If we want to reintroduce the incremental GC for 3.16, it can go through the regular PEP process and be more thoroughly evaluated.

Schedules:

  • 3.15: The first beta is scheduled for 2026-05-05, just under three weeks from now. If the revert is ready to release within the next week or so, we can put out an extra alpha 9.

  • 3.14: the next patch release 3.14.5 was planned for 2026-06-09, but we’ll release that early when the revert is ready.

I’ll update this topic and the release PEPs when those dates are known.

33 Likes

Would it be possible to include both GCs and let users choose one at startup, or would that be too costly maintenance-wise?

2 Likes

It’d be too costly. Having two GCs in 3.14 but just one in 3.13 and 3.15 would make maintenance harder, and would also be much riskier. This is the sort of thing that would need evaluating by any future PEP.

7 Likes

While it’s been a long time since I actively worked on CPython’s gc, that sounds right to me. It’s delicate code, and parts got much harder to follow when “clever tricks” were used to allow cutting the gc object pre-header struct from 3 members to 2. The simpler we can keep that code, the better for all.

Especially in a free-threading world, where corrupted memory due to races is likely to show up billions of cycles later, when gc finally gets around to touching every container object. That’s where memory corruption due to flawed extension modules often showed up even with a GIL.

2 Likes

But we can have two GCs in both 3.14 and 3.15. The old GC should be default, but the new one can be available as an experimental option.

Unless this makes the code much more complicated.

2 Likes

That’s what I meant as well :slight_smile:

@nas and I have both created branches with -X flags to toggle between GC versions. While it is doable, maintaining both versions would increase long-term maintenance overhead.

Despite this, I’m +1 to have two versions in 3.16+.

4 Likes

In my prototype that allows choosing on startup, the incremental GC adds about 1600 lines of code. It’s not too bad in terms of maintenance since code is quite well separated. Keeping gc_inc.c and gc_gen.c as separate compilation units didn’t cause any measurable performance regression. It is more code and more complication and so just going back to old one is the safe and conservative thing to do.

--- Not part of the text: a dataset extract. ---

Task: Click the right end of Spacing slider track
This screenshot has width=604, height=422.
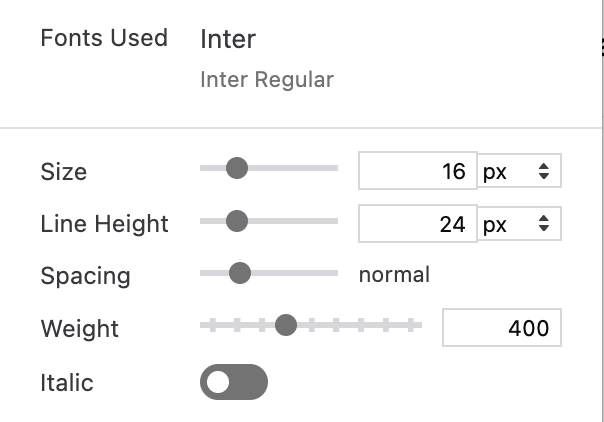Action: (x=334, y=273)

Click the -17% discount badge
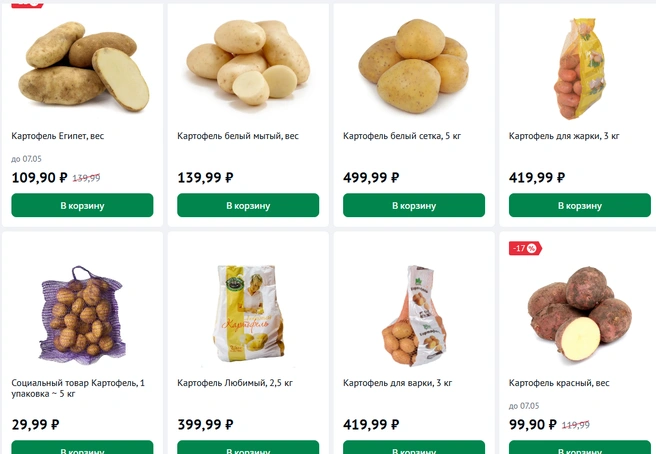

Given our experience with trying to introduce a new GC, we should ideally make a new one opt-in and keep the old as the default (e.g. for the 3.16 release). That’s what Java has done. OTOH, they have a team of research people working on new GCs, we have a couple people tinkering in their spare time. BTW, we do have two GC implementations already, the free-threaded one is basically separate and different.

I ran some extra timing benchmarks last night. Based on those, the incremental GC does have smaller maximum GC pause times. So if you care about that, you might prefer that one. The downsides, at least if there is a lot of cyclic garbage being created, is that process memory use can be dramatically higher (5x was the worst case I saw) and runtime is slower (more time spent in GC, longer total execution time). In one run, I had 1.3 ms max pause with incremental GC, 26 ms max pause with generational GC. Peak RSS size was 2.7x with incremental GC though.

BTW, Sergey has offered to create a PR to revert to the old GC. I’ll be reviewing and I would guess it won’t take too long since we both made prototypes already.

9 Likes

FTR, is that on a real-world workload or on a specifically-designed micro-benchmark that generates tons of cycles?

1 Like

It’s not real world, it’s synthetic. And it just creates a lot of cycles. Getting better real-world like benchmarks or more reports from people testing it for real apps would be nice.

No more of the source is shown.